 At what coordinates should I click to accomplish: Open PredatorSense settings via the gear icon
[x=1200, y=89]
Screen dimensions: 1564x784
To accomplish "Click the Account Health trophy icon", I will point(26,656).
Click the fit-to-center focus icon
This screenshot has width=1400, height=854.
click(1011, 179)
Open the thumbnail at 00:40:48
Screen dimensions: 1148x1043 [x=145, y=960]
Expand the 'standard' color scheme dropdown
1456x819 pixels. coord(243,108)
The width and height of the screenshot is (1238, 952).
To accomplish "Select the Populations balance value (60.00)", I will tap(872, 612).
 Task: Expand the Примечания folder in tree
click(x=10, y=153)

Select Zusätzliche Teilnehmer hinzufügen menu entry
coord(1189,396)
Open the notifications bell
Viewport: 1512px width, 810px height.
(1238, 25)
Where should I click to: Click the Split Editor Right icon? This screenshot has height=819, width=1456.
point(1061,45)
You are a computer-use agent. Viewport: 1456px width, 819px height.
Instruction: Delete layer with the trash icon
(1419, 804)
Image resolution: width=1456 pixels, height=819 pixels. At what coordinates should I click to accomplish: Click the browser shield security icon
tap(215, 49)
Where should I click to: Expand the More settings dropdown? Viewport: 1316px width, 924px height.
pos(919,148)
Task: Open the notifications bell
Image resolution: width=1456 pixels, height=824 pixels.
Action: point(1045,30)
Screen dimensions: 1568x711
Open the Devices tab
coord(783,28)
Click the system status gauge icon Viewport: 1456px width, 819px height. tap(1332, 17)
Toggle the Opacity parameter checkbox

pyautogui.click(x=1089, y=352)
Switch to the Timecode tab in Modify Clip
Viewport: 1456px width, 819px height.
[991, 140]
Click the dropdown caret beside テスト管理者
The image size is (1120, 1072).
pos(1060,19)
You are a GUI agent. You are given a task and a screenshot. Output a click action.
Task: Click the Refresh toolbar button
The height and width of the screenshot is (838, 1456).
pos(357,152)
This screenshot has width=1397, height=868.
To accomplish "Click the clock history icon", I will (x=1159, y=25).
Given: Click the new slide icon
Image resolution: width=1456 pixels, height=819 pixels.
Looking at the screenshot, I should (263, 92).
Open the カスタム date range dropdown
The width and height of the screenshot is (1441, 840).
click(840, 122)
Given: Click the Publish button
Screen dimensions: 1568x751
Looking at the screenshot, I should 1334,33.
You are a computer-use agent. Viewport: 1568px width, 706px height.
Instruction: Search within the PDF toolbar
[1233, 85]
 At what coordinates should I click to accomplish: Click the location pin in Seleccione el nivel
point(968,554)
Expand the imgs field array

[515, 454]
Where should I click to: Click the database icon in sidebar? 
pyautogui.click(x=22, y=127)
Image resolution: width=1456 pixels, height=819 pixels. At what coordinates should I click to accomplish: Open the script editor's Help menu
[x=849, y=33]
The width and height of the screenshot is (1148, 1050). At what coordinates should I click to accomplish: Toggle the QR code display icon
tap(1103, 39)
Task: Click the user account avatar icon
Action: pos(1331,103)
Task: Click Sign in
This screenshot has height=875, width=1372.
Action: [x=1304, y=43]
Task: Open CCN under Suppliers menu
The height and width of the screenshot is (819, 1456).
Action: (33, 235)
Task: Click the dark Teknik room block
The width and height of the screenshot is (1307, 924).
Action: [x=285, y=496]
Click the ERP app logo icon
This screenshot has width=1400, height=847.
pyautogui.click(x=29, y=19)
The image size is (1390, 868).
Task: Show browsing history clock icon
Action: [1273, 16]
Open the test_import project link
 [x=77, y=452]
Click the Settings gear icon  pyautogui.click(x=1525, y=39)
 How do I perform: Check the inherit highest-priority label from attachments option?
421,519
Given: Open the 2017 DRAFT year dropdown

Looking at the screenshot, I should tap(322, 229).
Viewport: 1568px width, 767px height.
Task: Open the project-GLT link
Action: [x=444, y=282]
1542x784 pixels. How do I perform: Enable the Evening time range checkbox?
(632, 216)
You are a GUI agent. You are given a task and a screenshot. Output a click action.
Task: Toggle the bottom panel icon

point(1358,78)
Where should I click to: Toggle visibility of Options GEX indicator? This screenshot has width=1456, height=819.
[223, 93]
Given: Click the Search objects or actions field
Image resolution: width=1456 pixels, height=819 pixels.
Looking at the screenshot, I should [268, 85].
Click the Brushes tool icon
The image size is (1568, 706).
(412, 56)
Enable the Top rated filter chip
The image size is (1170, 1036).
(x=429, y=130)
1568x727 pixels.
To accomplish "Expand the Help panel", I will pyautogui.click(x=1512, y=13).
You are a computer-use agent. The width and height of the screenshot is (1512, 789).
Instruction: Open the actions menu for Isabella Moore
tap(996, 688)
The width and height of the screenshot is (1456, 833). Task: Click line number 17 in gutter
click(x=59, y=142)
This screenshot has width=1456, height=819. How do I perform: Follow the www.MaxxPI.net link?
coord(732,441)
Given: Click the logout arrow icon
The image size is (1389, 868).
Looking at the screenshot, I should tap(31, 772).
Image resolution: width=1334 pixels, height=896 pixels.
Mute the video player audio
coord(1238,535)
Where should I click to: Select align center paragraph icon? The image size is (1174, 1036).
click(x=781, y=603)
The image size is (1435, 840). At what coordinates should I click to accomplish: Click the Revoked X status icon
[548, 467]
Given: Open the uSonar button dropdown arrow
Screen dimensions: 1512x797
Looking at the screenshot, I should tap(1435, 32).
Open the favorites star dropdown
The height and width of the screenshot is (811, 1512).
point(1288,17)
..........
Your task ->
Could you restate word for word the lines above from the one containing "Task: Click the dark Teknik room block" through the one containing "Enable the Top rated filter chip", both included, and nothing else?

Your response ->
Task: Click the dark Teknik room block
The width and height of the screenshot is (1307, 924).
Action: [x=285, y=496]
Click the ERP app logo icon
This screenshot has width=1400, height=847.
pyautogui.click(x=29, y=19)
The image size is (1390, 868).
Task: Show browsing history clock icon
Action: [1273, 16]
Open the test_import project link
 [x=77, y=452]
Click the Settings gear icon  pyautogui.click(x=1525, y=39)
 How do I perform: Check the inherit highest-priority label from attachments option?
421,519
Given: Open the 2017 DRAFT year dropdown

Looking at the screenshot, I should tap(322, 229).
Viewport: 1568px width, 767px height.
Task: Open the project-GLT link
Action: [x=444, y=282]
1542x784 pixels. How do I perform: Enable the Evening time range checkbox?
(632, 216)
You are a GUI agent. You are given a task and a screenshot. Output a click action.
Task: Toggle the bottom panel icon

point(1358,78)
Where should I click to: Toggle visibility of Options GEX indicator? This screenshot has width=1456, height=819.
[223, 93]
Given: Click the Search objects or actions field
Image resolution: width=1456 pixels, height=819 pixels.
Looking at the screenshot, I should [268, 85].
Click the Brushes tool icon
The image size is (1568, 706).
(412, 56)
Enable the Top rated filter chip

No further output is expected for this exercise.